[RECORDS PROVIDED Boundary: Start]

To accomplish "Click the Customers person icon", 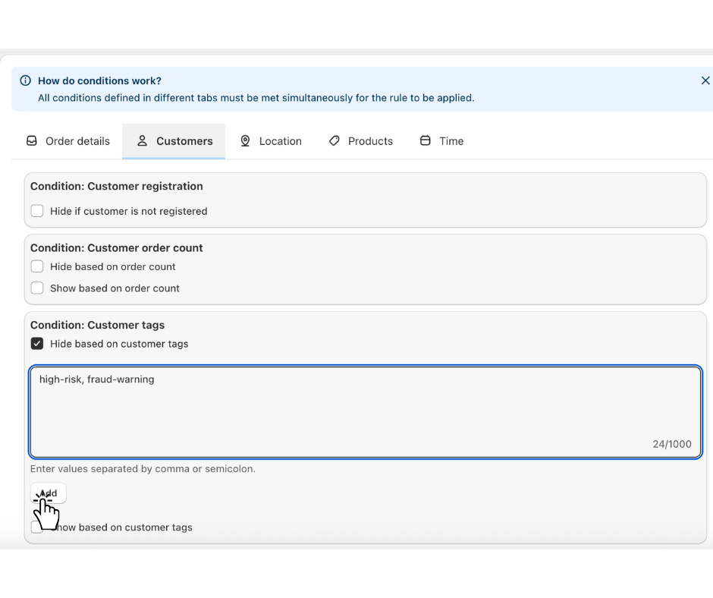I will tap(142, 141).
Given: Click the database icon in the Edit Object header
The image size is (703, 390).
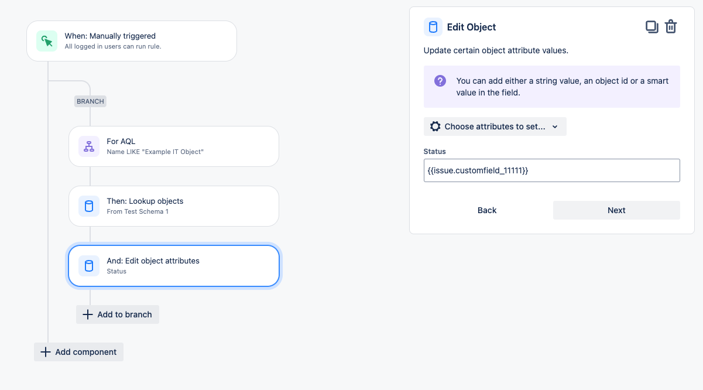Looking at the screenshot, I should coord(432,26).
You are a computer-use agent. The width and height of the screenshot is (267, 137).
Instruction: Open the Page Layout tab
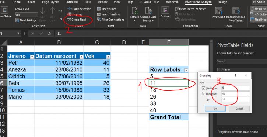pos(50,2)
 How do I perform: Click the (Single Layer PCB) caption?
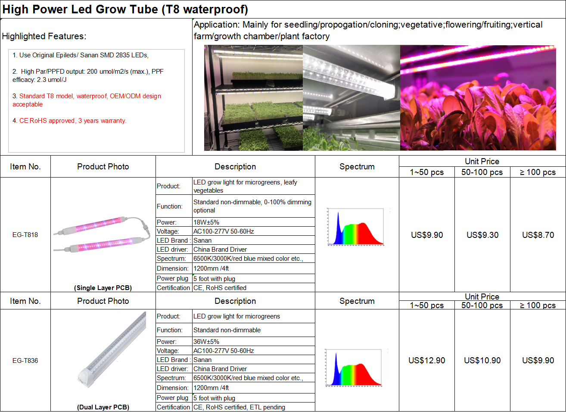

[RECORDS PROVIDED Boundary: End]

TASK DIRECTIONS — Retype, exactly as written, each line from the one containing "Given: Click the" through the end of the data above, and leave out every picture.

TASK OUTPUT —
Given: Click the database icon in the Edit Object header
The image size is (703, 390).
Looking at the screenshot, I should coord(432,26).
You are a computer-use agent. The width and height of the screenshot is (267, 137).
Instruction: Open the Page Layout tab
pos(50,2)
 How do I perform: Click the (Single Layer PCB) caption?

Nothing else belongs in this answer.